Clarissa recognized the term, but only from textbooks. She had a feeling Anita wouldn't appreciate a bookish answer to a story she had lived. "It's a small island dominated by a pirate band of some kind, isn't it?"

"You've read a bit about 'em," Anita said. She scowled and huffed slowly and looked at her hands. "Pirates ain't the kindest sort under the sky, and often make life decisions for other people at the end of a pistol. Since most of the big islands outlawed slavery, the trade hasn't been what it used to be. But when a corsair claims a small freighter as a prize, your life might not belong to you anymore. It's how my parents ended up on that island; the pirates needed a mechanic and my parents had the skills they needed. Easy to keep someone once you're on one of the small islands, all you need to do is make sure they never reach the boat. My mum was carrying me when it happened, and they taught me machines so I wouldn't be dragged off for whatever else they needed."

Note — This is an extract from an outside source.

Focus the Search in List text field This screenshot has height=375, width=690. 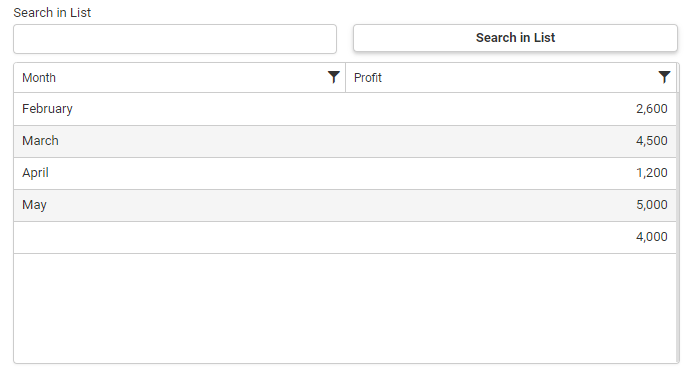pos(175,39)
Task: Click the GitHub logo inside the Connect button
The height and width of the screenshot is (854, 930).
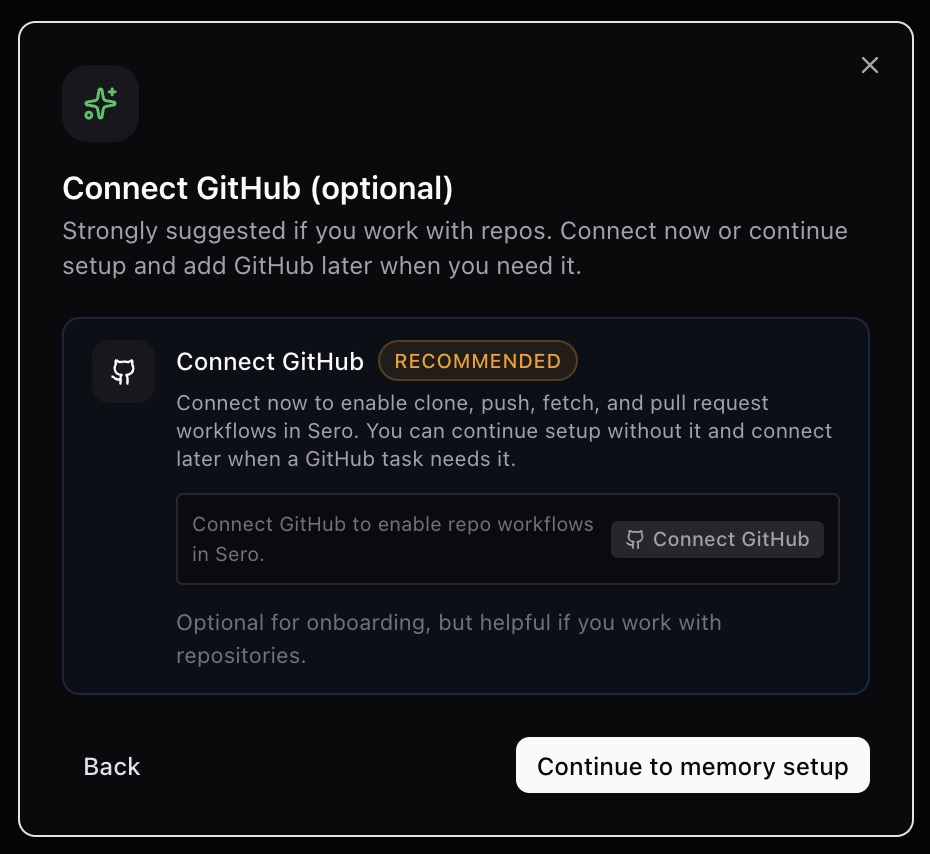Action: click(635, 539)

"How did you end up here?" Clarissa asked.

"I tinker with things. One day, I made myself a glider, and the first time they sent me on a ship as their mechanic, I leapt over the side and aimed for the first ship I could see. Took six hours, nearly died doing it, but I landed on the deck of a Volante sloop called 'The Hood', Captain and Mercy's ship. They took me in, and two years later, showed me the Ravens' Child while she was still being built. Haven't been separated from her long ever since."

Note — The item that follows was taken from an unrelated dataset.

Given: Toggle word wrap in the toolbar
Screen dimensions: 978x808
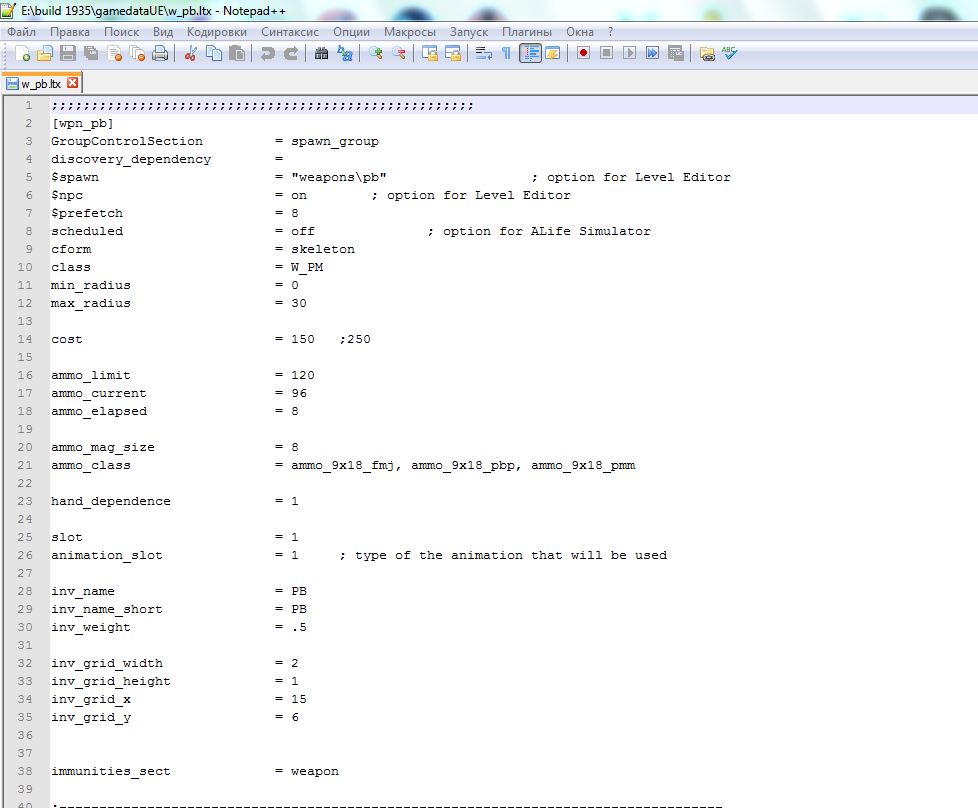Looking at the screenshot, I should (484, 54).
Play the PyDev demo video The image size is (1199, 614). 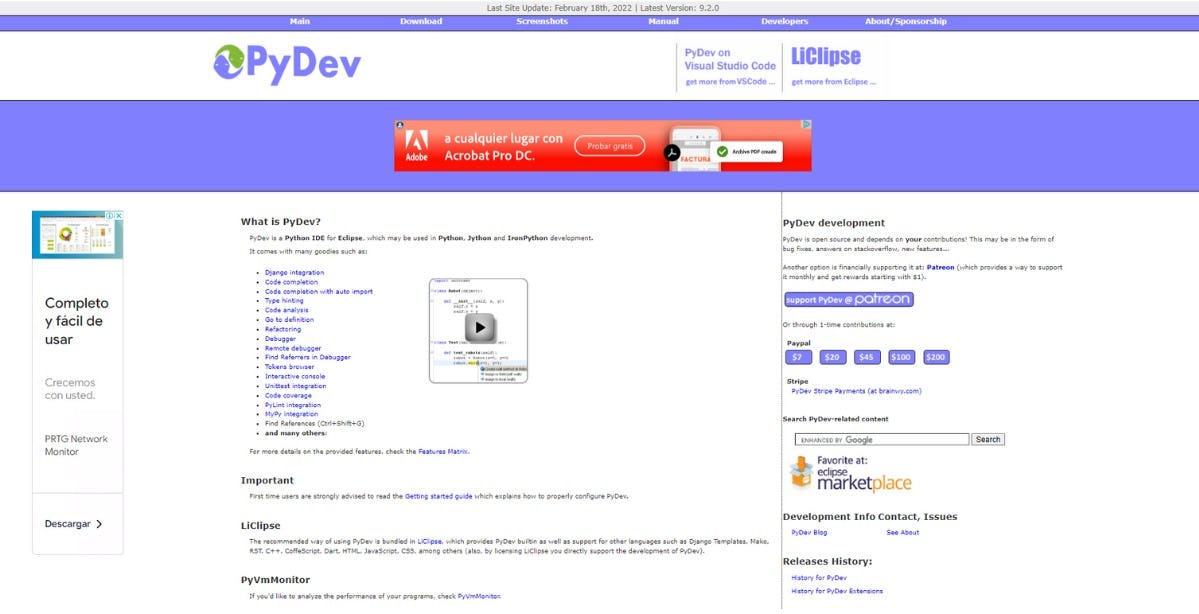click(480, 327)
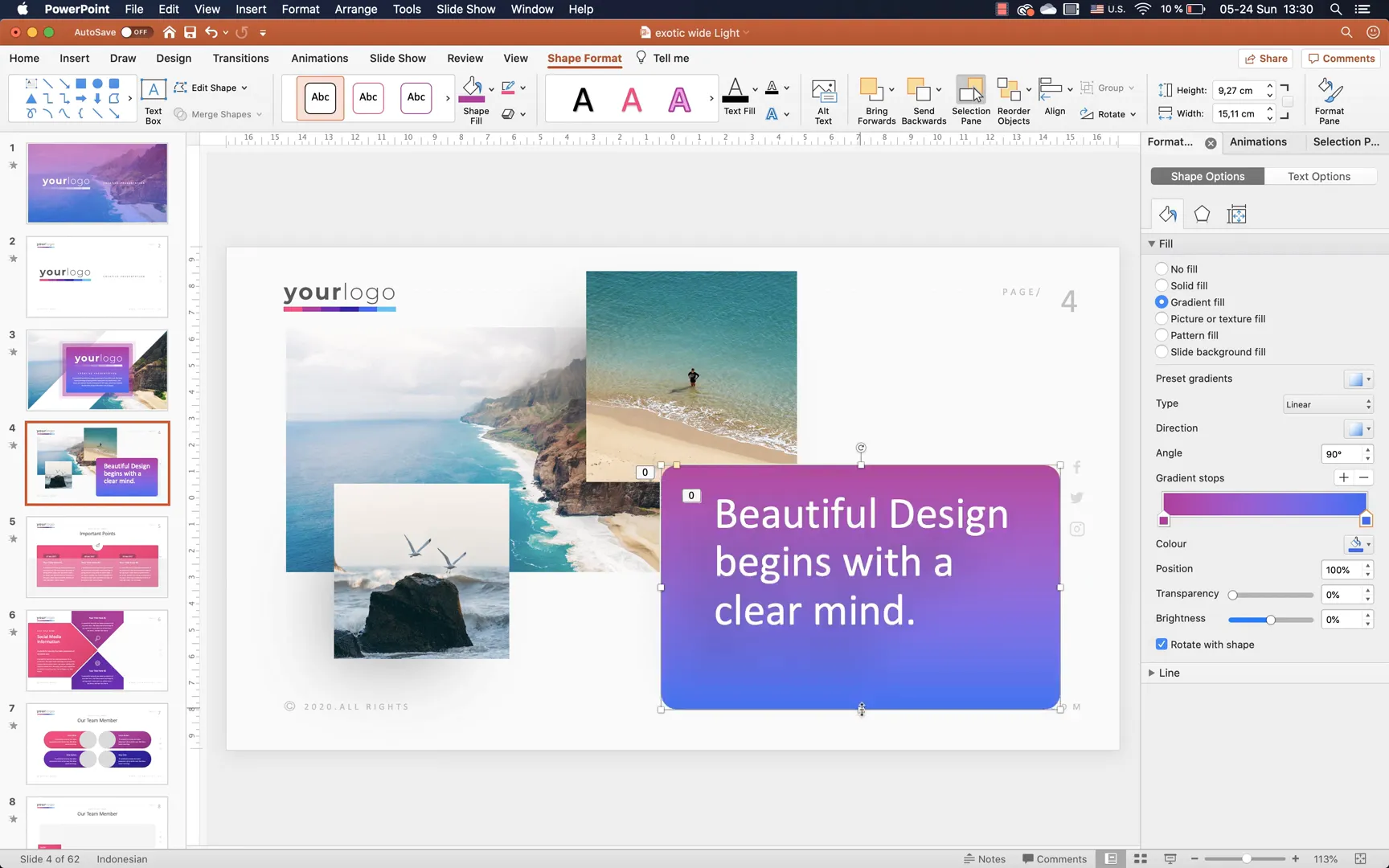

"Wow. You just jumped off the side of the ship? With nothing but a glider?" Clarissa's mouth hung open, and she only noticed when she tasted soap as bubbles slid down from her cheek. "That is the bravest thing I've ever heard of!"

"Then Mercy ain't told you how she got that scar yet. Nor has Leslie shared how he got us the steel for this hull. Captain's got a few stories during his years in Volante's fleet. Heck, even Tonya did braver that day we first met her," Anita disagreed, and she leaned back into the tub.